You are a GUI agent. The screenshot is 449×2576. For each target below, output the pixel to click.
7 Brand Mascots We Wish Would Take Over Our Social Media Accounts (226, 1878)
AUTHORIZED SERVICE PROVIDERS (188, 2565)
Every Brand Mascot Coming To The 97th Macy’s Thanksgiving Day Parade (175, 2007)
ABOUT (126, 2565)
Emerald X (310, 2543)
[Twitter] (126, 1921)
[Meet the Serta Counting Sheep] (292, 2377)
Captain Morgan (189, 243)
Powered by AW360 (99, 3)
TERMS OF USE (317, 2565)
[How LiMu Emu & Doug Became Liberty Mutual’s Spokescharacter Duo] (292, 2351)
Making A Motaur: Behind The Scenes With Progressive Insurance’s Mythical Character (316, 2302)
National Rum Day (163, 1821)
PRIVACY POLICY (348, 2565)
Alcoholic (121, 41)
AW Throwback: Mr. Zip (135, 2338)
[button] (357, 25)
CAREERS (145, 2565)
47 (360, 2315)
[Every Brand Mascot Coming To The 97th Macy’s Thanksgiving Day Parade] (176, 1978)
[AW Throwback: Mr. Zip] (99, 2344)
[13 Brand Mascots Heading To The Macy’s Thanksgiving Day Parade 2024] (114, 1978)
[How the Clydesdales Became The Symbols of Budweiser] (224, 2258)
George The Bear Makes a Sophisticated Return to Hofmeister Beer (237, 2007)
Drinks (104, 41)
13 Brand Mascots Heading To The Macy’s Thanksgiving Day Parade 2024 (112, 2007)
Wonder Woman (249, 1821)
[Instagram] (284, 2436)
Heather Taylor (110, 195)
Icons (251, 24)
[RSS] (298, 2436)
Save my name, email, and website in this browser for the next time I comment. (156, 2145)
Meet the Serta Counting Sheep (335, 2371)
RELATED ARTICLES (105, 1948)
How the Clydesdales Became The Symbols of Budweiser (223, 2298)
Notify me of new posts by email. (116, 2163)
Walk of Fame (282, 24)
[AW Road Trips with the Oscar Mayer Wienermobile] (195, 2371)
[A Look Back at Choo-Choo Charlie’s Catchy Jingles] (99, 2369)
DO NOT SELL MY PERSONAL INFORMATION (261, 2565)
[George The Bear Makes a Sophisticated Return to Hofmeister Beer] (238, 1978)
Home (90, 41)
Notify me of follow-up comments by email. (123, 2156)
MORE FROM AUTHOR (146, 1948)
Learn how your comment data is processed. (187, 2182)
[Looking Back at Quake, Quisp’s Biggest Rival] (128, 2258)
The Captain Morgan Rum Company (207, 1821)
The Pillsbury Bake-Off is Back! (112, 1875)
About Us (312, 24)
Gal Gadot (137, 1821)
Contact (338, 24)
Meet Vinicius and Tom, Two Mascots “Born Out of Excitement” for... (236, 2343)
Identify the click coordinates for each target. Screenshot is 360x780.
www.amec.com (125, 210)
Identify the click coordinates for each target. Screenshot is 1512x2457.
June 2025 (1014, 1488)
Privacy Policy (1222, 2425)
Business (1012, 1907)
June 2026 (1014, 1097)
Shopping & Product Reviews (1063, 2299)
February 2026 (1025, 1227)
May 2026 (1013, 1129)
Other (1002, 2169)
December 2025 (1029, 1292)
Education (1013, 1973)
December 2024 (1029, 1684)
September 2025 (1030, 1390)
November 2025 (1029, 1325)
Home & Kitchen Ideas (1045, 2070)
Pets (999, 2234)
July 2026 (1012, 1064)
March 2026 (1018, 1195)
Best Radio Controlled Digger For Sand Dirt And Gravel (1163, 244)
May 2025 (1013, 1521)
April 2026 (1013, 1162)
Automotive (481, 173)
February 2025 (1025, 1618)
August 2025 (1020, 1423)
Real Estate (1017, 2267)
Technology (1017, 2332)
____
> Your goal: Read through the records above and copy the lines that contain "Captain".

> Solution to this problem:
Captain Morgan (189, 243)
The Captain Morgan Rum Company (207, 1821)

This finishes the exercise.